**Aim of the task**
Please convert every line of the records below into a JSON list of strings, one string per line, leaving out blank lines.

**Entries supplied**
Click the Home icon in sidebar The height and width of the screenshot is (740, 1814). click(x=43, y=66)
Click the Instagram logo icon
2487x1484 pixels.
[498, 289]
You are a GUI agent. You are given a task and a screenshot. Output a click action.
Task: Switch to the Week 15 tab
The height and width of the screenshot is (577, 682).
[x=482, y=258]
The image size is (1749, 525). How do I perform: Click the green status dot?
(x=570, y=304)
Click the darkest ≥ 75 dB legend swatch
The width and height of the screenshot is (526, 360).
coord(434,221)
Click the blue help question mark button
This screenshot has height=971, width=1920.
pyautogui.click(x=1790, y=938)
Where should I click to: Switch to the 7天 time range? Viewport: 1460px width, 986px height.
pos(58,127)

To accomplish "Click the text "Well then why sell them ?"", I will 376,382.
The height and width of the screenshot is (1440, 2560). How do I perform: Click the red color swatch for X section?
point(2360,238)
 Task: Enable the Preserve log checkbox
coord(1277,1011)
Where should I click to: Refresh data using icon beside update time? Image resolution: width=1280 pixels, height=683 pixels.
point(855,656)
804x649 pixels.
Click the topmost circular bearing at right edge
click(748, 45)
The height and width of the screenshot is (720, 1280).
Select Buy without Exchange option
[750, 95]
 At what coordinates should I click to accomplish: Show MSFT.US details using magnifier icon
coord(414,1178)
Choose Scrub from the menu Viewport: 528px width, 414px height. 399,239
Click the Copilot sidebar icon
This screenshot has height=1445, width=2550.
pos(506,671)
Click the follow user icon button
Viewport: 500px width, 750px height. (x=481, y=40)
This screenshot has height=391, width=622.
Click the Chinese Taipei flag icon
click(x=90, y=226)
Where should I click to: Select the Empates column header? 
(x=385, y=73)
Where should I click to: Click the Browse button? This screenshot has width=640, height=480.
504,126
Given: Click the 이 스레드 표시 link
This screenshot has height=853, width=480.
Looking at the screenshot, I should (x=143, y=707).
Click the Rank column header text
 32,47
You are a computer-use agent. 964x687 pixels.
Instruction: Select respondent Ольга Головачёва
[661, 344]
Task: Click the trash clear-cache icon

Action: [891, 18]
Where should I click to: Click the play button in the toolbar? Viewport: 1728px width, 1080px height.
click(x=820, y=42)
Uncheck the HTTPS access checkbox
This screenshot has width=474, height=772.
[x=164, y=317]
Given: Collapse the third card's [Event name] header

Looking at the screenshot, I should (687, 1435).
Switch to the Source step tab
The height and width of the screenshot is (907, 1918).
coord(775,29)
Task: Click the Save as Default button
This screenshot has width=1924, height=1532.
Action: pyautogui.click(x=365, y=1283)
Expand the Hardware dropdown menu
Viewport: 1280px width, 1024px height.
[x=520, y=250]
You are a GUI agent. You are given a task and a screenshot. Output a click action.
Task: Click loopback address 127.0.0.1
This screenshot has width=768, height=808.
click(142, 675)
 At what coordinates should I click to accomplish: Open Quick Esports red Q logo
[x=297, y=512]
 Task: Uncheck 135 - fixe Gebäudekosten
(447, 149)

**The reply**
[
  "Click the Home icon in sidebar The height and width of the screenshot is (740, 1814). click(x=43, y=66)",
  "Click the Instagram logo icon",
  "2487x1484 pixels.",
  "[498, 289]",
  "You are a GUI agent. You are given a task and a screenshot. Output a click action.",
  "Task: Switch to the Week 15 tab",
  "The height and width of the screenshot is (577, 682).",
  "[x=482, y=258]",
  "The image size is (1749, 525). How do I perform: Click the green status dot?",
  "(x=570, y=304)",
  "Click the darkest ≥ 75 dB legend swatch",
  "The width and height of the screenshot is (526, 360).",
  "coord(434,221)",
  "Click the blue help question mark button",
  "This screenshot has height=971, width=1920.",
  "pyautogui.click(x=1790, y=938)",
  "Where should I click to: Switch to the 7天 time range? Viewport: 1460px width, 986px height.",
  "pos(58,127)",
  "To accomplish \"Click the text \"Well then why sell them ?\"\", I will 376,382.",
  "The height and width of the screenshot is (1440, 2560). How do I perform: Click the red color swatch for X section?",
  "point(2360,238)",
  " Task: Enable the Preserve log checkbox",
  "coord(1277,1011)",
  "Where should I click to: Refresh data using icon beside update time? Image resolution: width=1280 pixels, height=683 pixels.",
  "point(855,656)",
  "804x649 pixels.",
  "Click the topmost circular bearing at right edge",
  "click(748, 45)",
  "The height and width of the screenshot is (720, 1280).",
  "Select Buy without Exchange option",
  "[750, 95]",
  " At what coordinates should I click to accomplish: Show MSFT.US details using magnifier icon",
  "coord(414,1178)",
  "Choose Scrub from the menu Viewport: 528px width, 414px height. 399,239",
  "Click the Copilot sidebar icon",
  "This screenshot has height=1445, width=2550.",
  "pos(506,671)",
  "Click the follow user icon button",
  "Viewport: 500px width, 750px height. (x=481, y=40)",
  "This screenshot has height=391, width=622.",
  "Click the Chinese Taipei flag icon",
  "click(x=90, y=226)",
  "Where should I click to: Select the Empates column header? ",
  "(x=385, y=73)",
  "Where should I click to: Click the Browse button? This screenshot has width=640, height=480.",
  "504,126",
  "Given: Click the 이 스레드 표시 link",
  "This screenshot has height=853, width=480.",
  "Looking at the screenshot, I should (x=143, y=707).",
  "Click the Rank column header text",
  " 32,47",
  "You are a computer-use agent. 964x687 pixels.",
  "Instruction: Select respondent Ольга Головачёва",
  "[661, 344]",
  "Task: Click the trash clear-cache icon",
  "Action: [891, 18]",
  "Where should I click to: Click the play button in the toolbar? Viewport: 1728px width, 1080px height.",
  "click(x=820, y=42)",
  "Uncheck the HTTPS access checkbox",
  "This screenshot has width=474, height=772.",
  "[x=164, y=317]",
  "Given: Collapse the third card's [Event name] header",
  "Looking at the screenshot, I should (687, 1435).",
  "Switch to the Source step tab",
  "The height and width of the screenshot is (907, 1918).",
  "coord(775,29)",
  "Task: Click the Save as Default button",
  "This screenshot has width=1924, height=1532.",
  "Action: pyautogui.click(x=365, y=1283)",
  "Expand the Hardware dropdown menu",
  "Viewport: 1280px width, 1024px height.",
  "[x=520, y=250]",
  "You are a GUI agent. You are given a task and a screenshot. Output a click action.",
  "Task: Click loopback address 127.0.0.1",
  "This screenshot has width=768, height=808.",
  "click(142, 675)",
  " At what coordinates should I click to accomplish: Open Quick Esports red Q logo",
  "[x=297, y=512]",
  " Task: Uncheck 135 - fixe Gebäudekosten",
  "(447, 149)"
]